AI Week in Review: May 4–10, 2026

Five AI stories from the week of May 4–May 10, 2026 that actually mattered — what changed, why it matters, and where to read more.

OpenAI

OpenAI makes GPT-5.5 Instant the default ChatGPT model

On May 5, OpenAI replaced GPT-5.3 Instant with GPT-5.5 Instant as the default model across ChatGPT and the API (accessible as chat-latest), rolling out first to Plus and Pro subscribers. The update cuts hallucinated claims by 52.5% on high-stakes prompts in law, medicine, and finance, and adds context drawn from past conversations, connected files, and Gmail for personalized responses. Developers using chat-latest in the API will receive the new model automatically; GPT-5.3 remains selectable for paid users for three months before retirement.

Read at OpenAI →

Subquadratic

Subquadratic launches SubQ with 12M-token context window and $29M seed

Miami startup Subquadratic emerged from stealth on May 5 with SubQ, a large language model using sparse subquadratic attention that it says scales compute linearly rather than quadratically with context length, enabling a 12-million-token context window. The company raised $29M in seed funding and launched an API, a CLI coding agent (SubQ Code), and a long-context research search tool. Performance claims—including a purported 1,000× compute reduction over frontier models at full context length—have drawn skepticism from independent researchers who note no third-party reproduction exists yet.

Read at Subquadratic →

Nextgov/FCW

NIST’s CAISI signs pre-deployment AI testing deals with Google DeepMind, Microsoft, xAI

On May 5, the Department of Commerce’s Center for AI Standards and Innovation announced voluntary pre-deployment testing agreements with Google DeepMind, Microsoft, and xAI, expanding a framework it established in 2024 with OpenAI and Anthropic. CAISI will evaluate models in classified environments—including versions with safety guardrails removed—to assess national-security-relevant capabilities before public release. The agreements are framed under the Trump administration’s AI Action Plan and remain voluntary, carrying no statutory enforcement mechanism.

Read at Nextgov/FCW →

TechCrunch

Perplexity opens Personal Computer agent to all Mac users

On May 7, Perplexity expanded its Personal Computer agent platform from a Max-subscriber waitlist to all Pro and Max subscribers through a new Mac desktop app. The agent combines a local runtime with more than 400 cloud connectors to execute multi-step workflows across files, native Mac apps, and the web, with all actions sandboxed and reversible; tasks can also be initiated remotely from an iPhone.

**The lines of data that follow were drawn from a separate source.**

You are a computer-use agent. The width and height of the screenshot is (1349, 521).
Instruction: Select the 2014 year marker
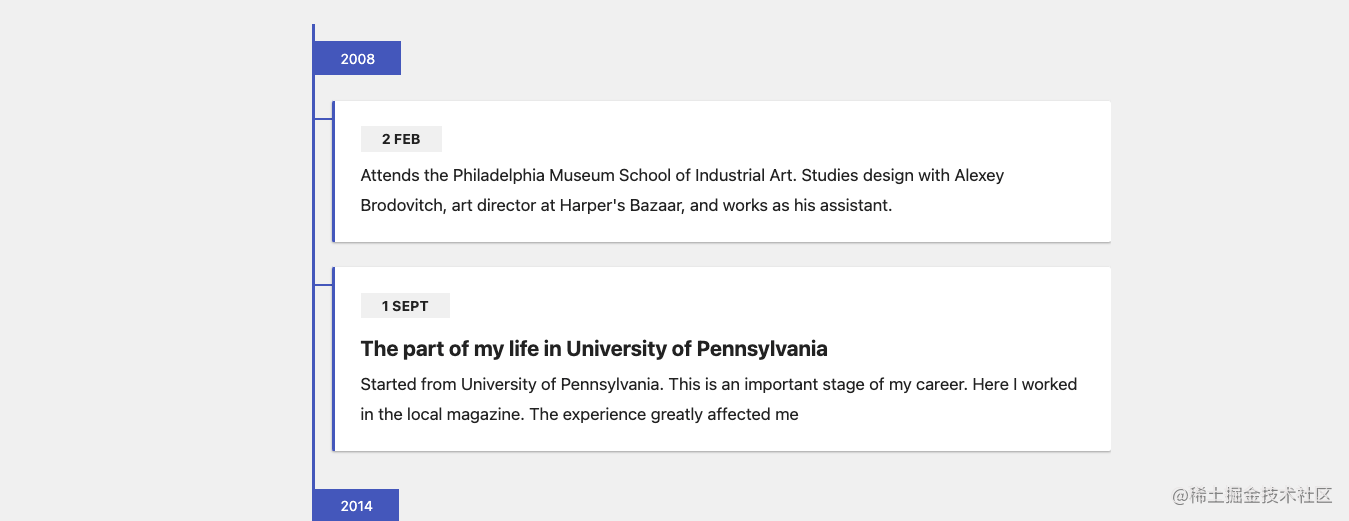pos(356,506)
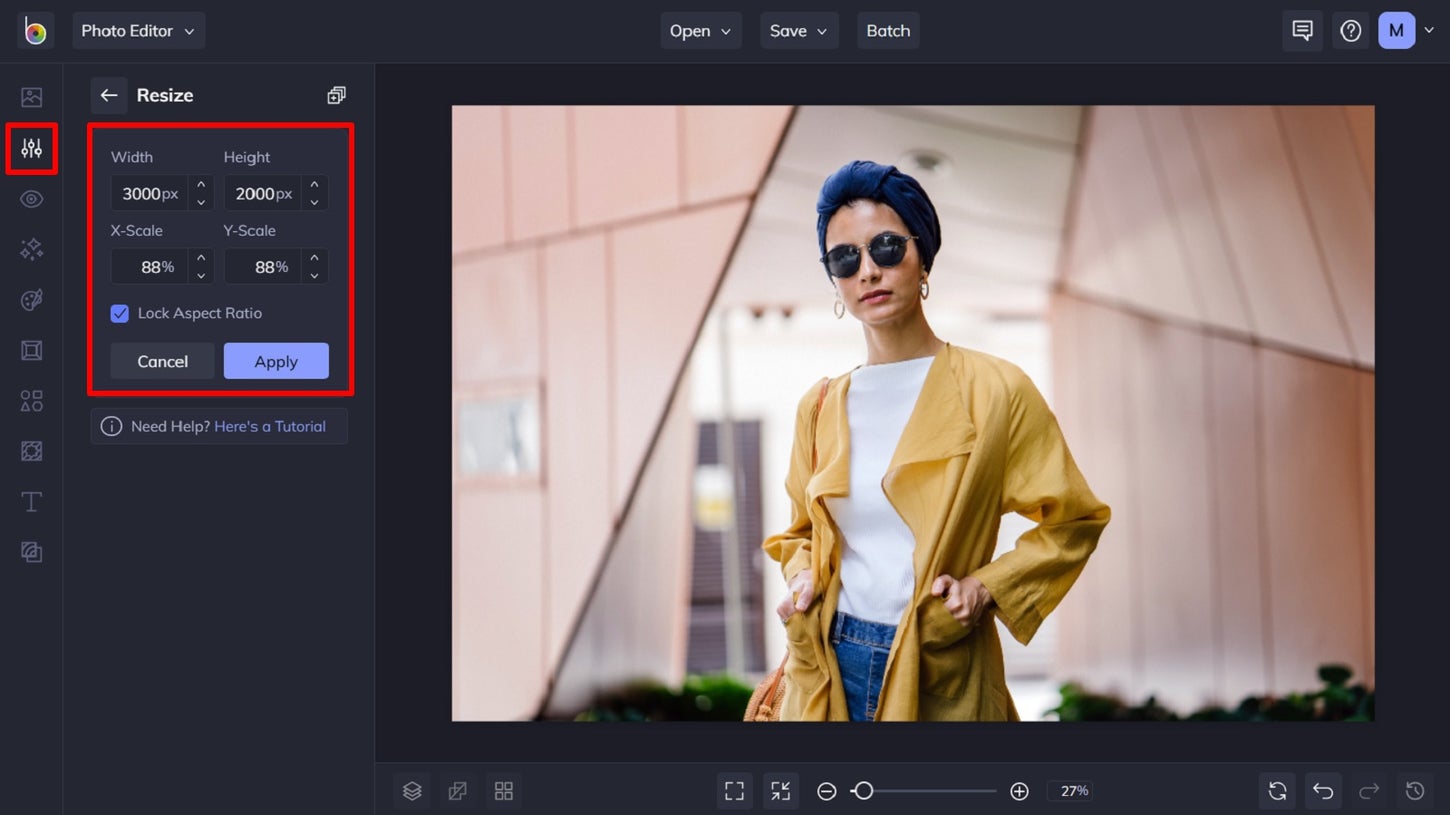The width and height of the screenshot is (1450, 815).
Task: Open the Help menu
Action: [x=1350, y=30]
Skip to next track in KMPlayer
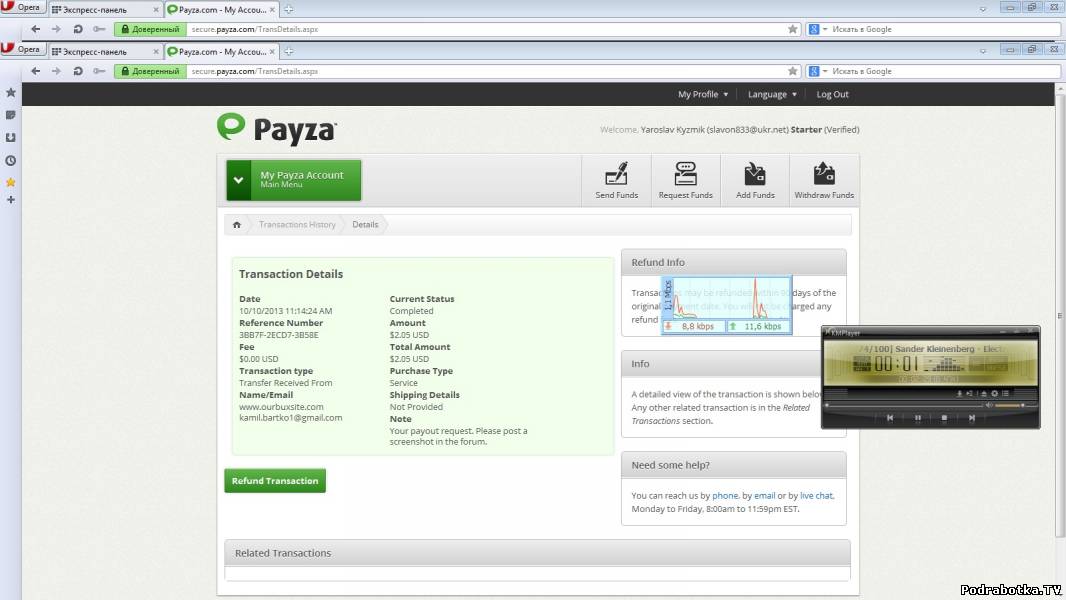The width and height of the screenshot is (1066, 600). pos(971,418)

Perplexity will deprecate its older Mac app as it consolidates around this product.

Read at TechCrunch →

TechCrunch

Nvidia crosses $40B in AI equity deals in 2026, led by $30B OpenAI stake

As of May 9, Nvidia has committed more than $40 billion to equity positions in AI companies during 2026, anchored by a $30 billion stake in OpenAI agreed in February, with the remainder split across a $3.2 billion investment in fiber-optic supplier Corning, $2.1 billion in GPU-focused data-center operator IREN, seven other public-company stakes, and roughly two dozen private startup rounds. The pattern across deals is consistent: capital flows to companies that buy Nvidia GPUs at scale and re-rent compute to hyperscalers and model developers. Analysts have flagged circular-investment risk, noting Nvidia is effectively recapitalizing its own customers.